--- Passage provided ---

Aston Martin Racing's chief engineer gives the lowdown on his motorsport career and the new Vantage GTE race car for the WEC
by Graham Heeps and Rachel Evans
How did you get into the business? A friend who worked for Hyundai World Rally Team needed someone to help them and it just went from there really. I’ve always been interested in motorsport, but I never set out to work in it. I also worked for the Mitsubishi and Suzuki WRC teams; they were all quite short-lived, hopefully no reflection on what I was doing! I next went to Ricardo to work on motorsport transmissions, and then to Prodrive, where I’ve been for four years now. I started out developing the Vantage GT4, which was really fun, then the GT3 this last year. I did the design and engineering for that and now I’m on the GTE project.
Describe your typical day At the moment a lot of it is the design of the Vantage GTE, sorting engineering issues and planning for this car, but at the same time we’ve got the GT3, which is going through the modification process, so we’ve got the balance tests, homogulation inspections. So there’s quite a lot to do on those cars at the moment.

--- Supplied data ---

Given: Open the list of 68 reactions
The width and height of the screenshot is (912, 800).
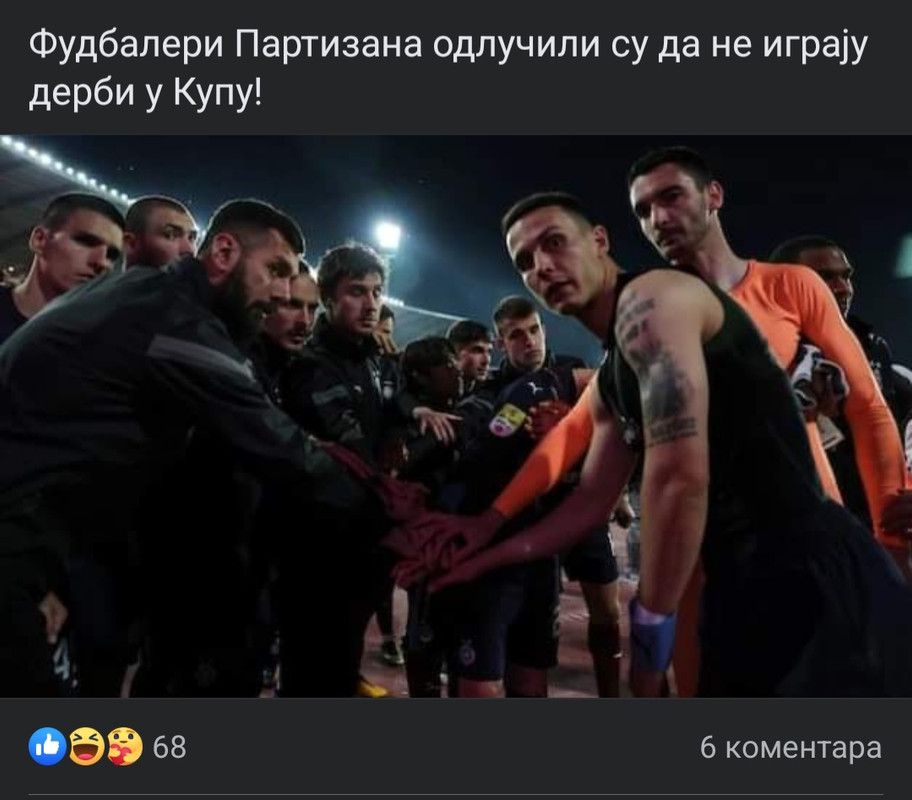Looking at the screenshot, I should point(169,747).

---

» The tasks
1. Please edit the interview, starting at "Aston Martin Racing's" and ending at "the GTE project.", replacing "motorsport" with "motor racing".
2. In the interview, which company did the engineer move to after working on motorsport transmissions at Ricardo?
3. Carry on the interview with Aston Martin Racing's chief engineer from where it stops.
You can skip the listing; it isn't needed here.

» The replies
1.
Aston Martin Racing's chief engineer gives the lowdown on his motor racing career and the new Vantage GTE race car for the WEC
by Graham Heeps and Rachel Evans
How did you get into the business? A friend who worked for Hyundai World Rally Team needed someone to help them and it just went from there really. I’ve always been interested in motor racing, but I never set out to work in it. I also worked for the Mitsubishi and Suzuki WRC teams; they were all quite short-lived, hopefully no reflection on what I was doing! I next went to Ricardo to work on motor racing transmissions, and then to Prodrive, where I’ve been for four years now. I started out developing the Vantage GT4, which was really fun, then the GT3 this last year. I did the design and engineering for that and now I’m on the GTE project.

2. Prodrive.

3.
The 2012 Vantage GTE is evolved from the GT2 version. What changes are there under the skin? We’ve only been working on the GTE for around four months, but we’ve focused mainly on reliability and serviceability this year. Performance-wise it’s mainly aero and we’ve got some engine tweaks. The lower subframe has changed so you can pull the engine out of the front of the car rather than split the car at the bulkhead, which cuts the engine change time of the car from four hours to one hour. We’ve got a new block and a new head for reliability, and we’ve changed some port detail to give a bit more efficiency. The fuel cell’s now moved from in the trunk to a lower position behind the driver, where it is on the road car. The rear subframe has been altered and we’ve raised the gearbox to reduce the driveshaft angles. The front uprights, which used to be a slightly modified road-car part in the GT2, have been replaced across the range by a bespoke part from the GT3.
The block is still fundamentally the ex-Jaguar V8? Yes. It’s not a new engine but the guys are doing a good job with it, it’s got the power we need and it’s lightweight. The reliability and the engine of the car this year will be really improved and hopefully we can get some top results.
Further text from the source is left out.